**SOURCE TEXT**
- - - - - - -

# Telly Savalas Loves Brum! (well, Loved it)



## marty21 (Jul 27, 2011)

http://www.birminghamitsnotshit.co.uk/videos/kojak

Just caught this on BBC4 - A 5 min promo film in which Telly 'Kojak' Savalas bigs up Brum, 70s - ish 

He also loved Portsmouth


----------



## Maidmarian (Jul 27, 2011)

Yep. It's on now.  Bit offbeat !


----------



## Maurice Picarda (Jul 27, 2011)

That's the most mendacious domain name ever.


----------



## Steel Icarus (Jul 27, 2011)

I remember seeing this years ago - it's ace. "When I'm visiting friends in Birming-ham" etc.


----------



## Maurice Picarda (Jul 27, 2011)

Are you sure it's not the Cbeebies programme he likes, about the mischievous little car which causes havoc in a cosily retro middle England? If there's one thing I can imagine Telly Savalas enjoying, it's an old lady in a headscarf shouting because an anthropomophised roadster has upset the table of cream cakes at the village fete.


----------



## Maidmarian (Jul 27, 2011)

He's on about castles now !

& now ----- Nottingham !


----------



## blossie33 (Jul 28, 2011)

A colleague who knows I'm from Brum showed me this on the i player this morning 
I had seen it before some time ago though.
Very interesting to see how it all looked back in the 70's!


----------



## StanSmith (Jul 31, 2011)

Class it makes me wanna go....i always knew Brum had something going for it *cough*

(oh and that overs 40's dance off was ace)


----------

- - - - - - -

**GIVEN INFORMATION**
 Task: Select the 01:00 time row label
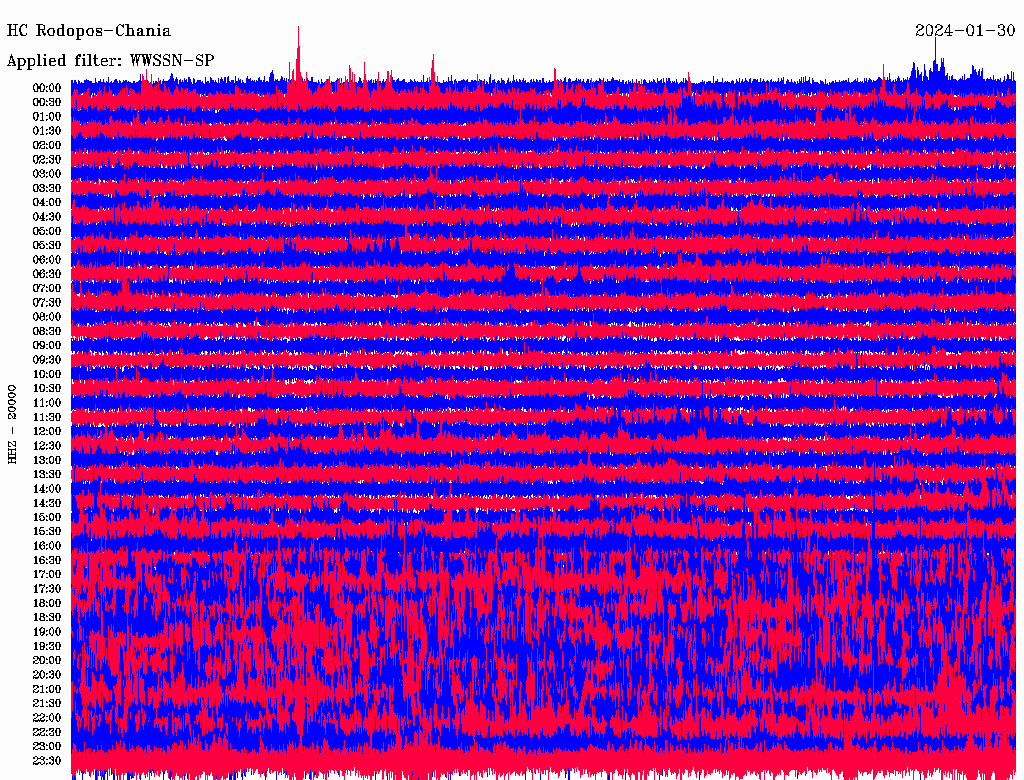(x=47, y=116)
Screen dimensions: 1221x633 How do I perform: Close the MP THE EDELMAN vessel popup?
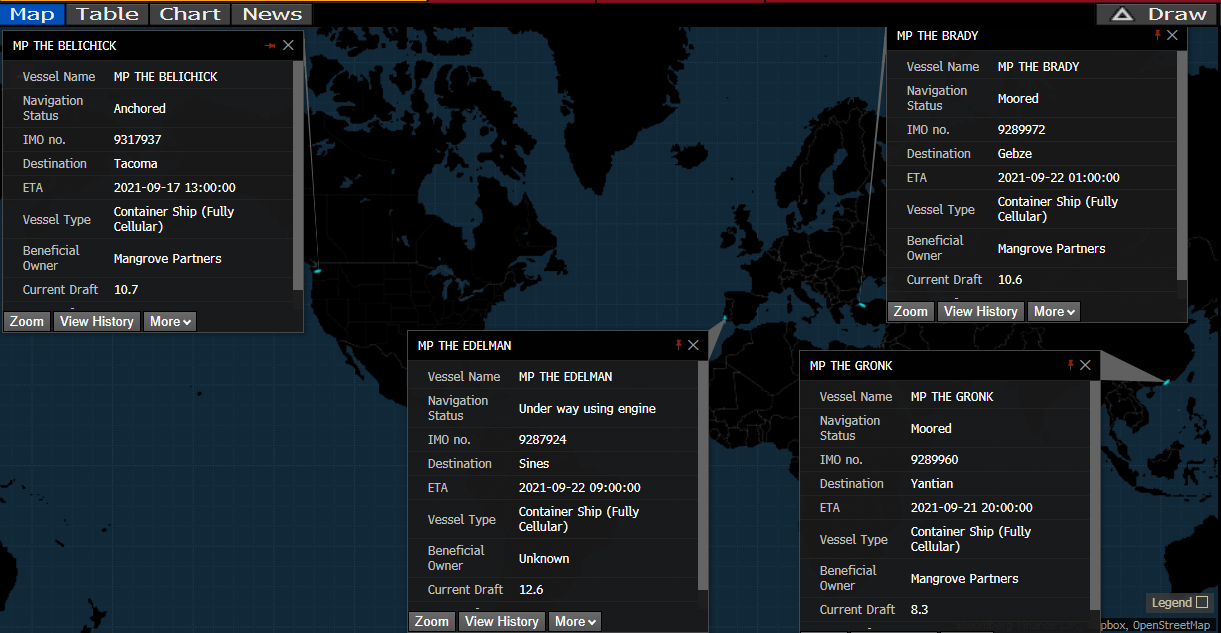(693, 345)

- - - - - - -

**TASK REQUIREMENTS**
Could you reproduce the Telly Savalas thread word for word, starting at "Very interesting to" and ending at "off was ace)"?

**COMPLETED TASK**
Very interesting to see how it all looked back in the 70's!


----------



## StanSmith (Jul 31, 2011)

Class it makes me wanna go....i always knew Brum had something going for it *cough*

(oh and that overs 40's dance off was ace)